I get Elavil with Prozac which handles some areas of pain. For the hard spasms I get hyoscyamine which I can take up to 3x a day if needed. I take it as needed.However, sometimes things get really bad and then I use the Emergency Room where I get put on an I.V. drip of Demerol and Phenegrin and after that the spaz gut straightens out for a while and I do fine on maintenance.I'm getting an ultrasound on Monday to check the pelvis to see what's going on since the dcotor feels a suspicious area where my colon used to be attached to the now extinct ovary.It's a work in progress.Kamie


----------



## kamie (Sep 14, 2002)

Real Bad is defined by vital signs and for me.
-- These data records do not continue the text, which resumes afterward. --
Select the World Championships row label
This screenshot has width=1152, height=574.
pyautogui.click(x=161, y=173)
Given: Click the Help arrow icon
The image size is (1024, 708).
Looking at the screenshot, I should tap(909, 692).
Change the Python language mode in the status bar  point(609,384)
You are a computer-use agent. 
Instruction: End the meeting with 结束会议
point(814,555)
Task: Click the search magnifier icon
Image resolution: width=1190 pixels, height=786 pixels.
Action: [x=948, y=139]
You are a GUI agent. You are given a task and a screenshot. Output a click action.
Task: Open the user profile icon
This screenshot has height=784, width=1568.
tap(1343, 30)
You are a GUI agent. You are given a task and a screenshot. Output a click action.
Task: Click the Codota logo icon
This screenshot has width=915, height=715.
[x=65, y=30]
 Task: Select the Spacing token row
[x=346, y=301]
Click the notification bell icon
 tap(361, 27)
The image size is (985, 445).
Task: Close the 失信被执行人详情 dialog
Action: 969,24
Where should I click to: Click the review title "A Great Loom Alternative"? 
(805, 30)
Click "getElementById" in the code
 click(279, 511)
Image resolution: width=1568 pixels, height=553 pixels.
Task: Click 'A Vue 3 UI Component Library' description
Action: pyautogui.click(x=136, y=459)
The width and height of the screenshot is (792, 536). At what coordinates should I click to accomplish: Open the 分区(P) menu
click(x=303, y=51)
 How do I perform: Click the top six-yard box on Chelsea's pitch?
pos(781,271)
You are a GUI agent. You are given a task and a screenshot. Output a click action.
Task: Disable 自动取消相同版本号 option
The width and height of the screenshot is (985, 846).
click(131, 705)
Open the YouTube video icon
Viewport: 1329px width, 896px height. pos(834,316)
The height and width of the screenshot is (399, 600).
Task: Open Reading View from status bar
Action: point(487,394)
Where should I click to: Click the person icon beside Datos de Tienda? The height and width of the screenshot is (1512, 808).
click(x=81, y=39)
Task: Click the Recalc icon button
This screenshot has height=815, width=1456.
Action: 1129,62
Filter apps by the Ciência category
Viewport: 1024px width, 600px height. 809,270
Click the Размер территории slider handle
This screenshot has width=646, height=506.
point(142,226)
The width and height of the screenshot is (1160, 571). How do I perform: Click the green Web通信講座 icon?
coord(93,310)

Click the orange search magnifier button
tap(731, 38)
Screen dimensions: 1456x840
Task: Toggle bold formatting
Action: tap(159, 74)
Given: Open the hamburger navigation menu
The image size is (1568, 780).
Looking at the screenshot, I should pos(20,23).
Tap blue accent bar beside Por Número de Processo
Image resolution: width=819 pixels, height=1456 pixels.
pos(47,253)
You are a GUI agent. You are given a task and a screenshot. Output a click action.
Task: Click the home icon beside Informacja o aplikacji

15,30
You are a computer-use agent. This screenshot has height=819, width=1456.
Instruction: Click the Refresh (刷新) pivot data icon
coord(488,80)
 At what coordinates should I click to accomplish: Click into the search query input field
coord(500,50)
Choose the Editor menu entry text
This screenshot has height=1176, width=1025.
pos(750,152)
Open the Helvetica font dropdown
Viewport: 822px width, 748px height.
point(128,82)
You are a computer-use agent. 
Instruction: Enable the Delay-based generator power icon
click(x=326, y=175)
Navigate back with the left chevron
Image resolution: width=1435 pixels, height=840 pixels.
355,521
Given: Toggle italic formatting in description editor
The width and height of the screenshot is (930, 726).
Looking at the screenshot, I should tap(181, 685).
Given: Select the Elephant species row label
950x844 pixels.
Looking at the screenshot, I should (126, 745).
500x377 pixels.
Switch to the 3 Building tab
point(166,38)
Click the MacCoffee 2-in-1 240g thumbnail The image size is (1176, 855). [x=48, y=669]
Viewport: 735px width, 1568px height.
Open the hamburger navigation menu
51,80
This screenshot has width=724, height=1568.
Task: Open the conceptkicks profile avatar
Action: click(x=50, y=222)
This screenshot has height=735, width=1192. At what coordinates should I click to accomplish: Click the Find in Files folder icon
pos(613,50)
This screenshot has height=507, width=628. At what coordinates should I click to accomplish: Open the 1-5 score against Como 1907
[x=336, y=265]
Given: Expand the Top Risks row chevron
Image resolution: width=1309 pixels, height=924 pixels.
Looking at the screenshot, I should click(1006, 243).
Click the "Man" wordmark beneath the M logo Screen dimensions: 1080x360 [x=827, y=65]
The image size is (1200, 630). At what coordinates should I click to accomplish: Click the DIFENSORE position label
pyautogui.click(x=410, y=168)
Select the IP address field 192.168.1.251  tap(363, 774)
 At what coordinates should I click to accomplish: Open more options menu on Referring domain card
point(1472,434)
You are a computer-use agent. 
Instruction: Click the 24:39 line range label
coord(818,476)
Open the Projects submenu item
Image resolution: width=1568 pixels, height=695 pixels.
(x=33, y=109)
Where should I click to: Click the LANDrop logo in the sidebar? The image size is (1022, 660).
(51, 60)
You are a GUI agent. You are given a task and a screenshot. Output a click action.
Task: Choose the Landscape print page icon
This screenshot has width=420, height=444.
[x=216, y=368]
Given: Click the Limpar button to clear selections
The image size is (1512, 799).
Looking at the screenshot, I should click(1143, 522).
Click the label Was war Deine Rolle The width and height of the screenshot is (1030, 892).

It's when I go into tachycardia then it's time to head for the ER.I was there last week and I started out at 109 at the house and I was up to 119 by the time we got to the ER 2 minutes away.


----------



## sophiekimmel (May 12, 2002)

welll, I've had 2 doses of it and so far so good. I had diarrhea yesterday with nasty cramps, and I'm sure it's from the paxil because I hadn't had any like that for so long... but today no diarrhea!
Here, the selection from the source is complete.